Live progress from awaited tasks

Some tasks continue after the Architect turn has returned an awaiting_task response. For endpoint exploration, run_exploration_task publishes architect.task_progress events while Penelope connects to the endpoint, runs the selected strategy, and probes individual turns.

Progress publication uses Redis task-session lookup keys set by register_awaiting_tasks. If a task is not currently awaited by an Architect session, progress publication is a no-op, so the same Celery task can serve external API callers that poll GET /jobs/{task_id}.

Progress statusMeaning
startedThe awaited task has begun.
progressA task step or probing turn is in flight.
completedThe task finished and included any final duration.
failedThe task failed and the label contains a user-facing summary.

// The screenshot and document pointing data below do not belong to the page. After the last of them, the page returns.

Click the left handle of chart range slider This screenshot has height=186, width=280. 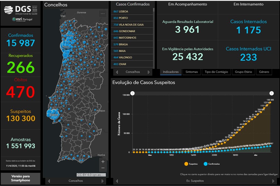pos(133,93)
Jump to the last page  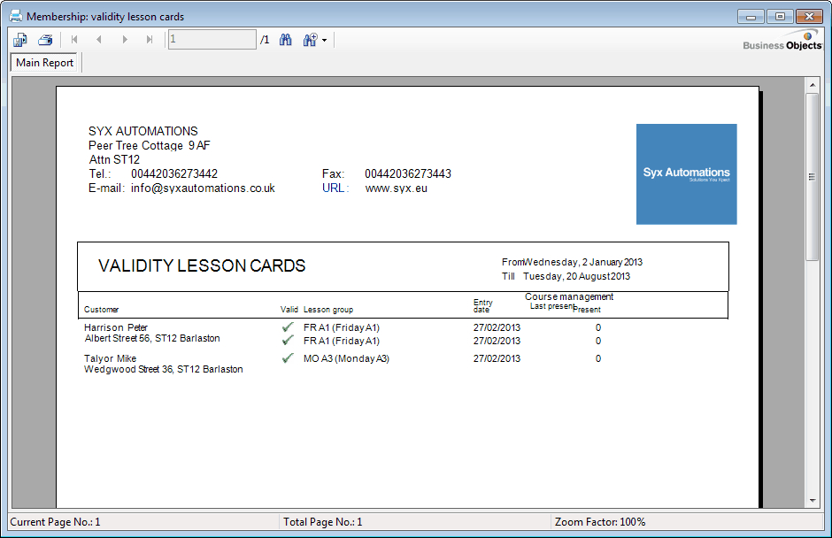[x=150, y=40]
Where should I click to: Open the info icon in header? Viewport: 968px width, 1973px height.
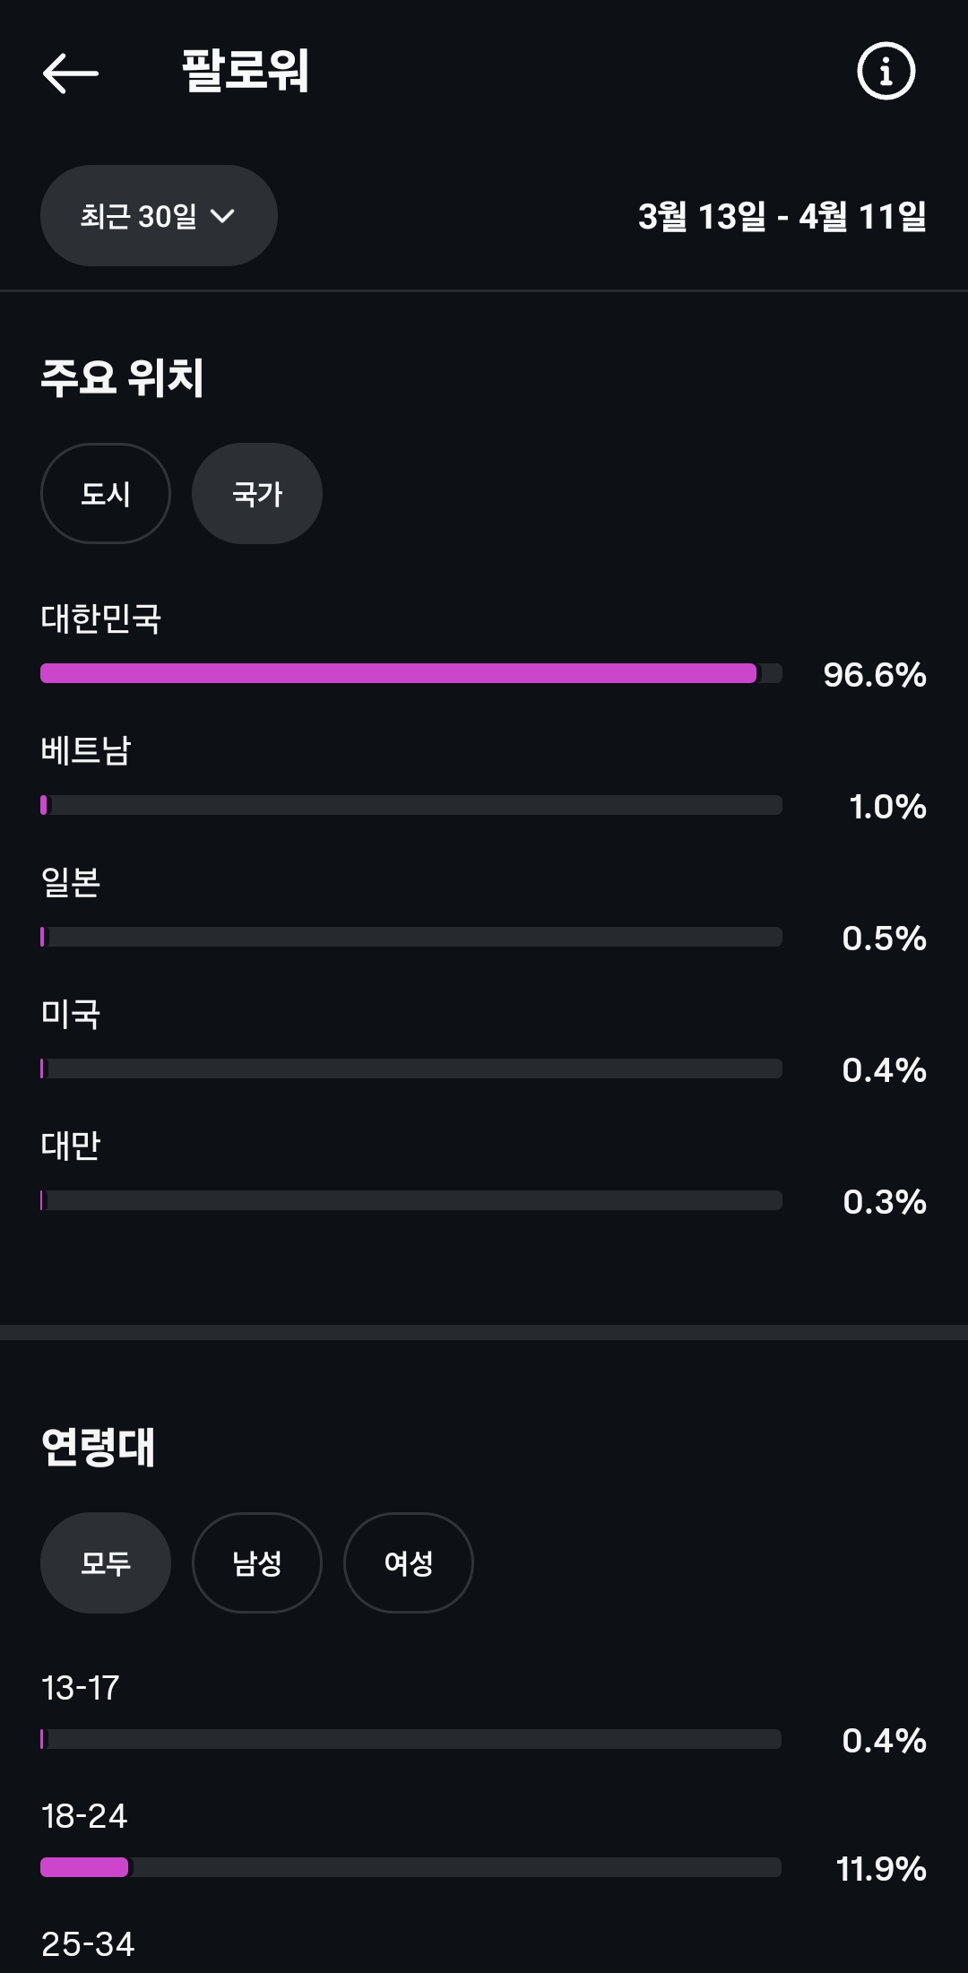(886, 71)
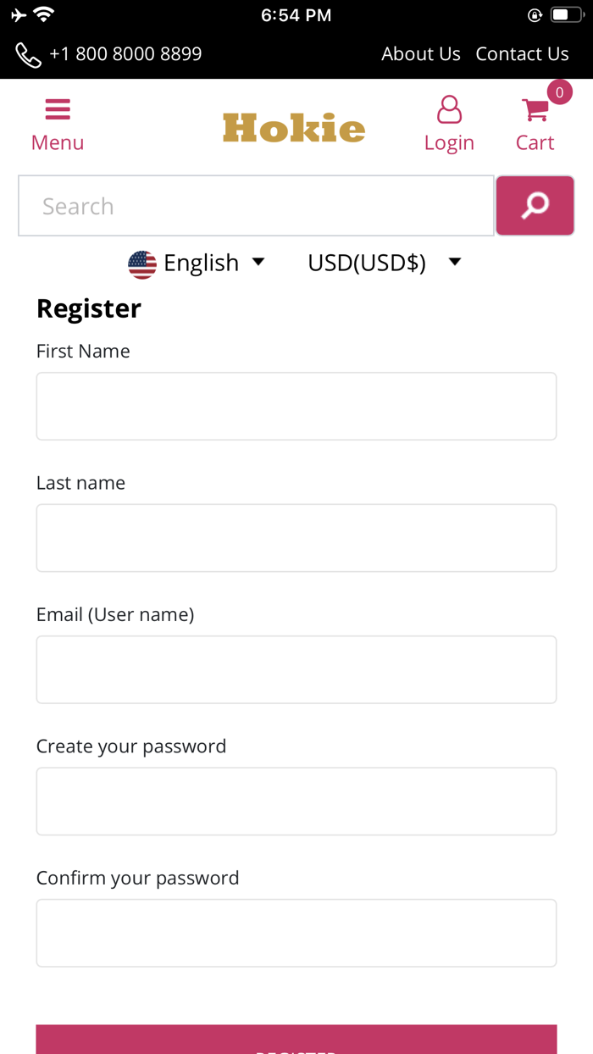593x1054 pixels.
Task: Tap the cart item count badge
Action: click(x=559, y=92)
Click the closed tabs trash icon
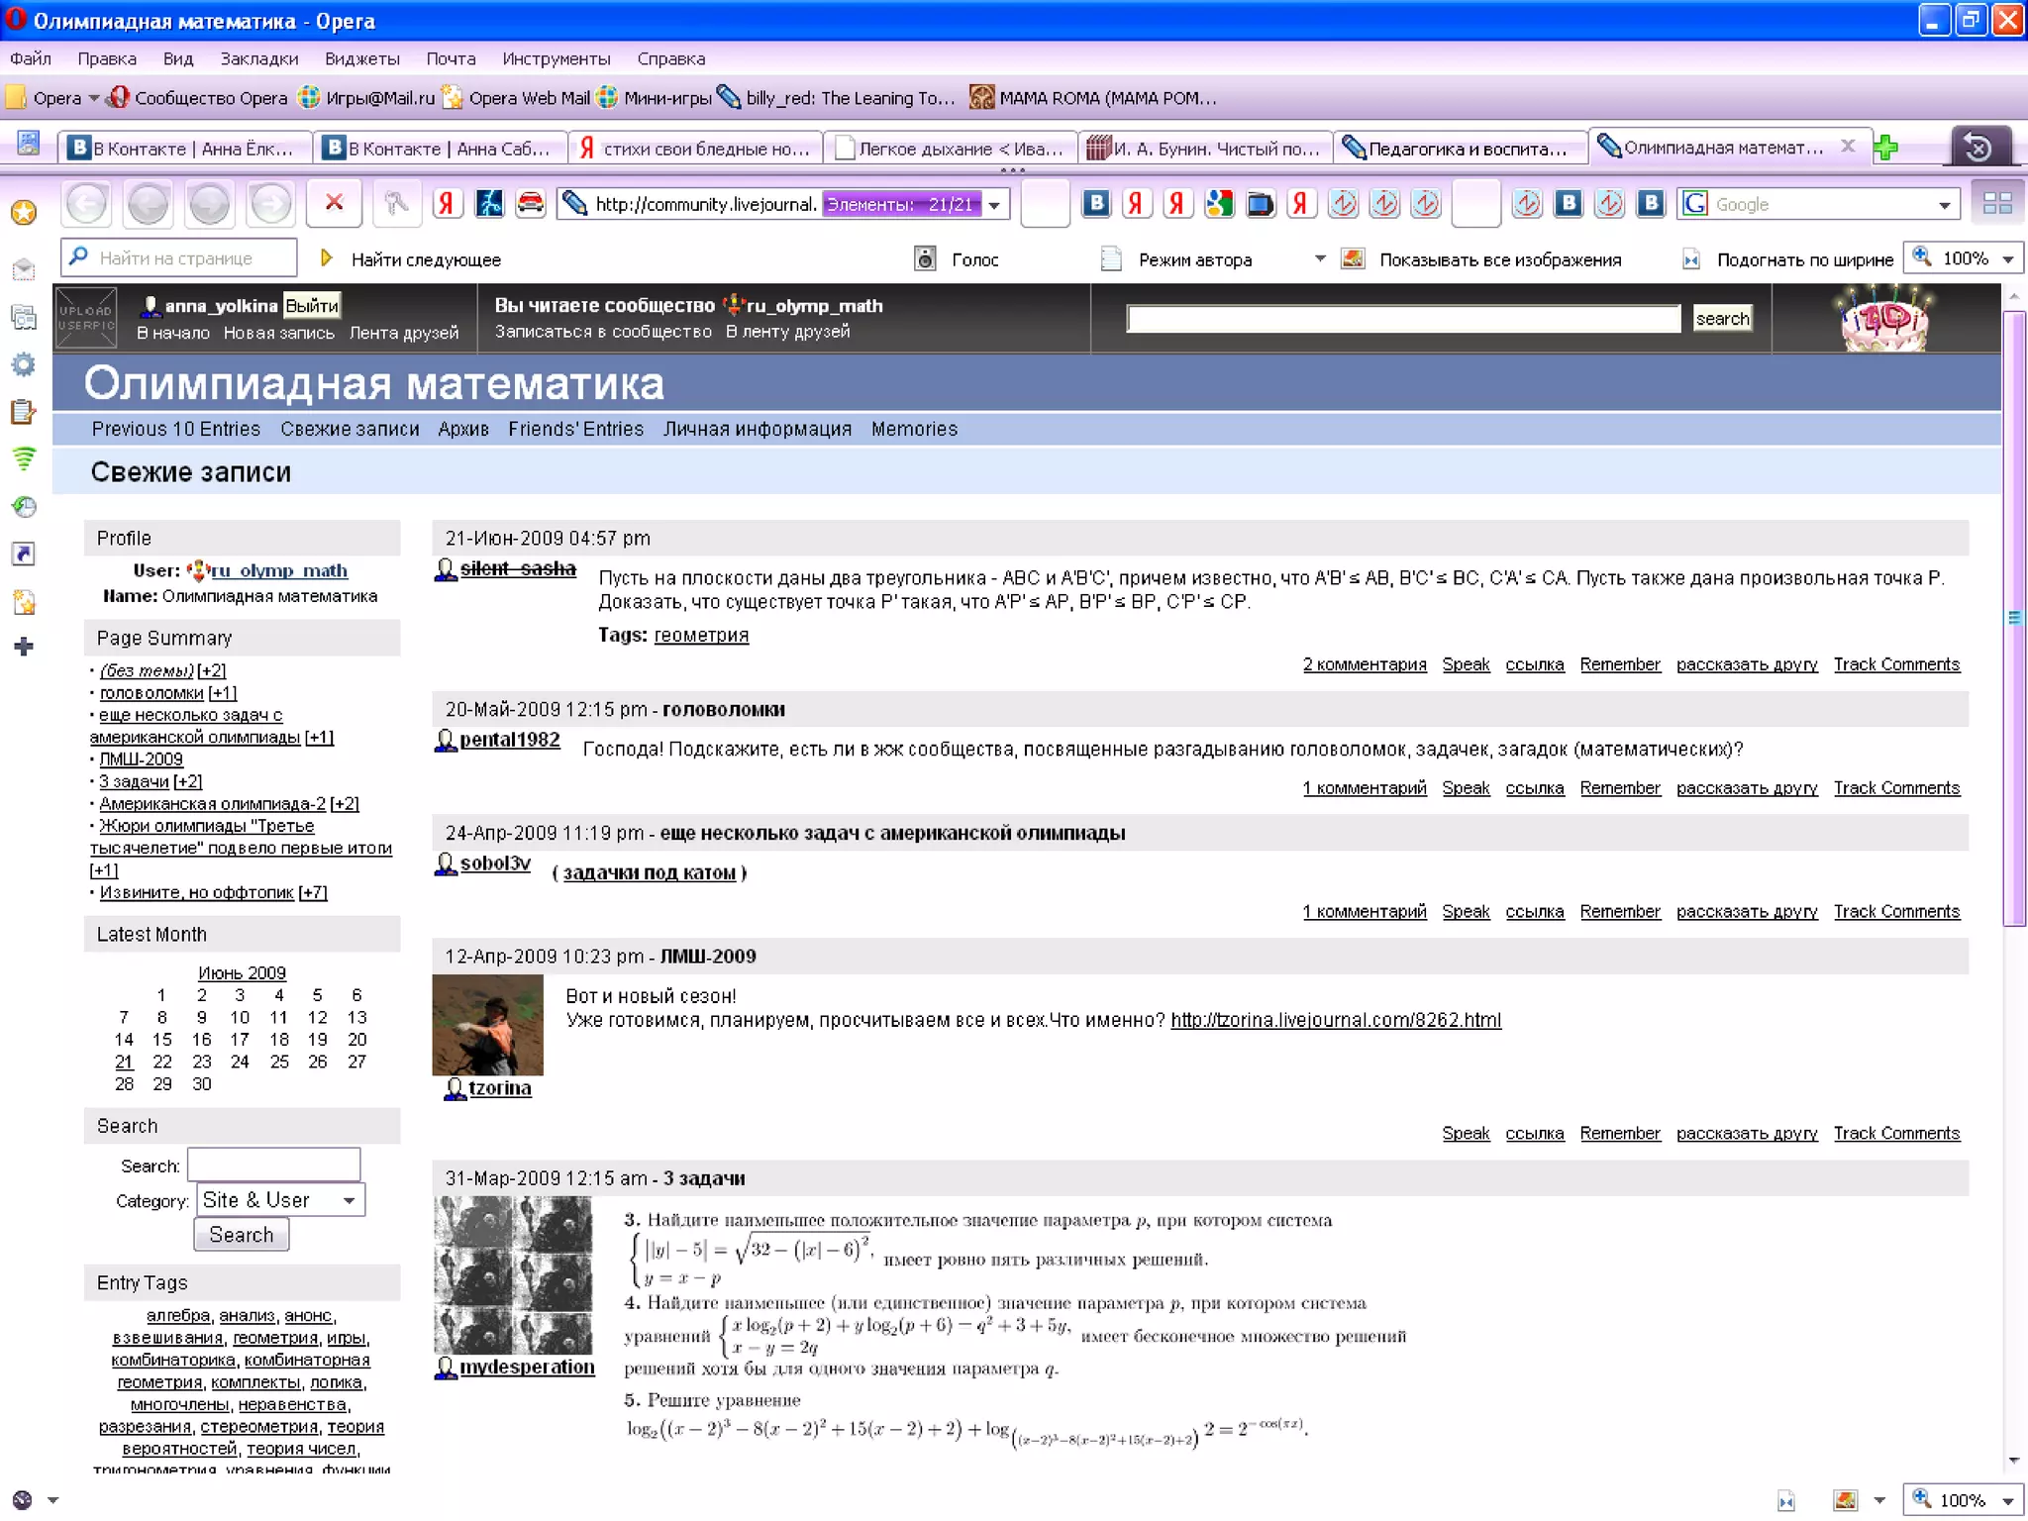Screen dimensions: 2028x1521 tap(1978, 148)
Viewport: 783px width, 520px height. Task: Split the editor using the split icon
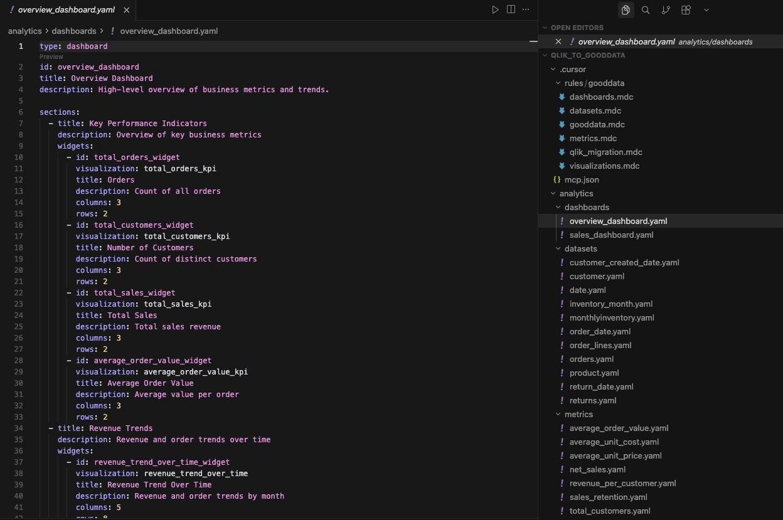pos(510,10)
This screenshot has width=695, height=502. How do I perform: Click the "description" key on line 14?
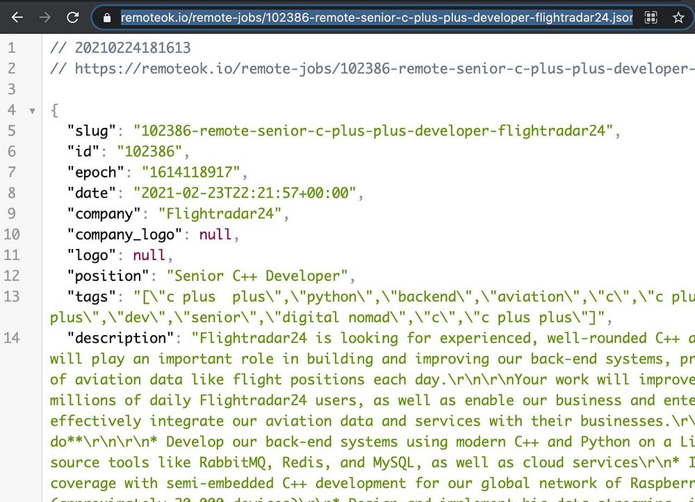120,338
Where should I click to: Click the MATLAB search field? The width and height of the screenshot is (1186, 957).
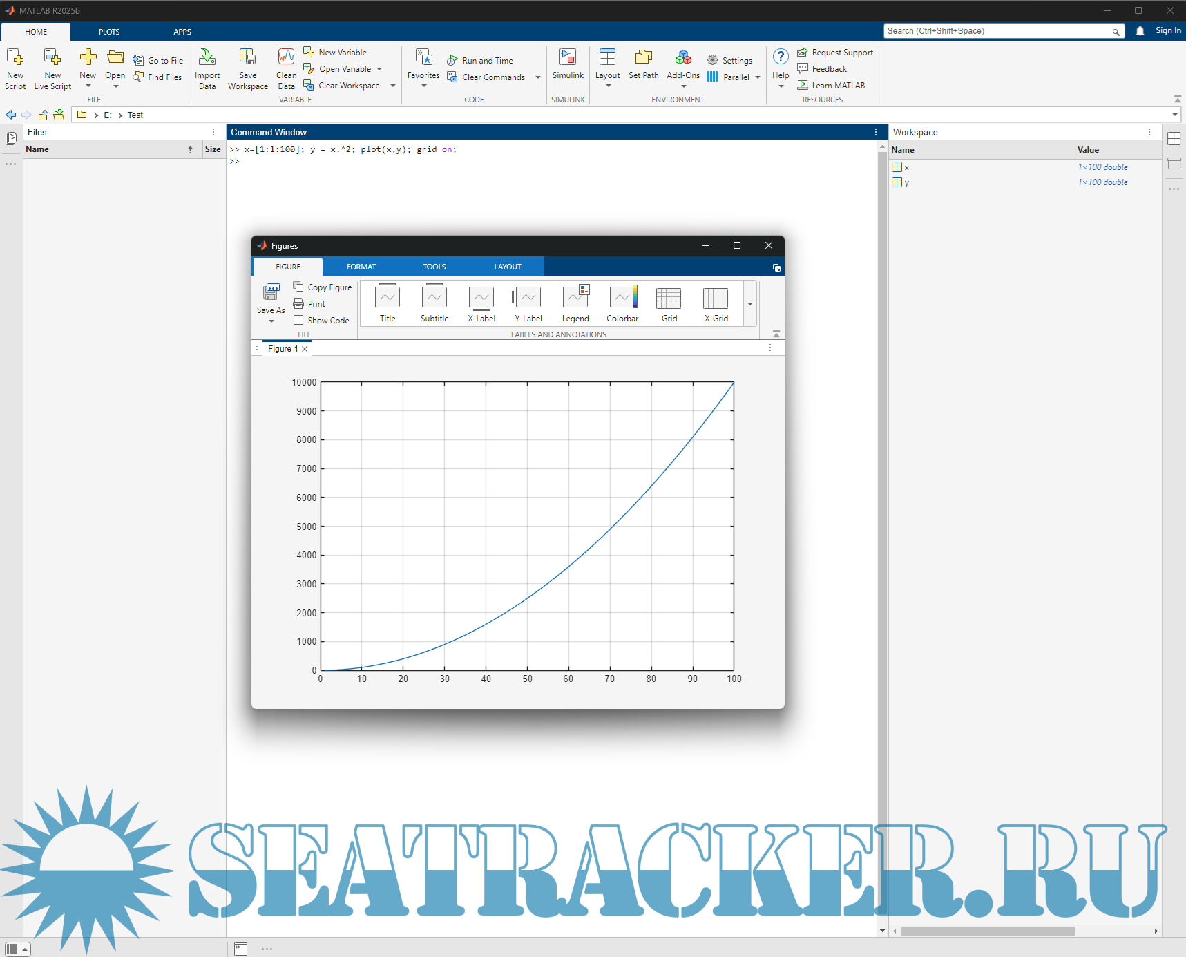997,31

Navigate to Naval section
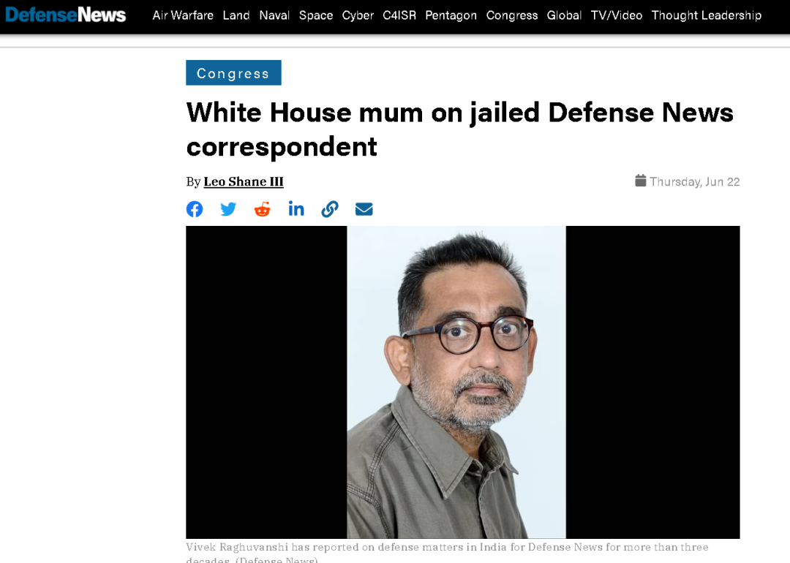[274, 15]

Async waiting and auto-resume

When the agent uses internal await_task, architect_chat_task registers pending IDs with:

register_awaiting_tasks(session_id, task_ids, org_id, user_id, auto_approve)

The monitor (architect_monitor.py) stores this in Redis:

  • arch:task:<id> for lookup
  • arch:count:<session_id> as a countdown
  • arch:result:<session_id>:<task_id> for completed task summaries

On Celery task_postrun, the monitor:

  1. checks whether the completed task is awaited
  2. stores summarized result
  3. decrements countdown
  4. when countdown reaches zero, dispatches a new architect_chat_task turn with a [TASK_COMPLETED] system message

This removes polling loops and uses event-driven completion.

Configuration and limits

Key defaults:

SettingValueSource
Task soft limit300 secondsarchitect_chat_task
Task hard limit360 secondsarchitect_chat_task
Awaiting keys TTL7200 secondsarchitect_monitor.py

Common operational checks

  • Confirm worker has Redis connectivity (await/resume depends on Redis keys and task_postrun).
  • Confirm WebSocket Redis subscriber is running (for streamed event fan-out).
  • Confirm delegation token auth is valid for local tool provider calls.
  • Confirm session ownership checks pass before task dispatch.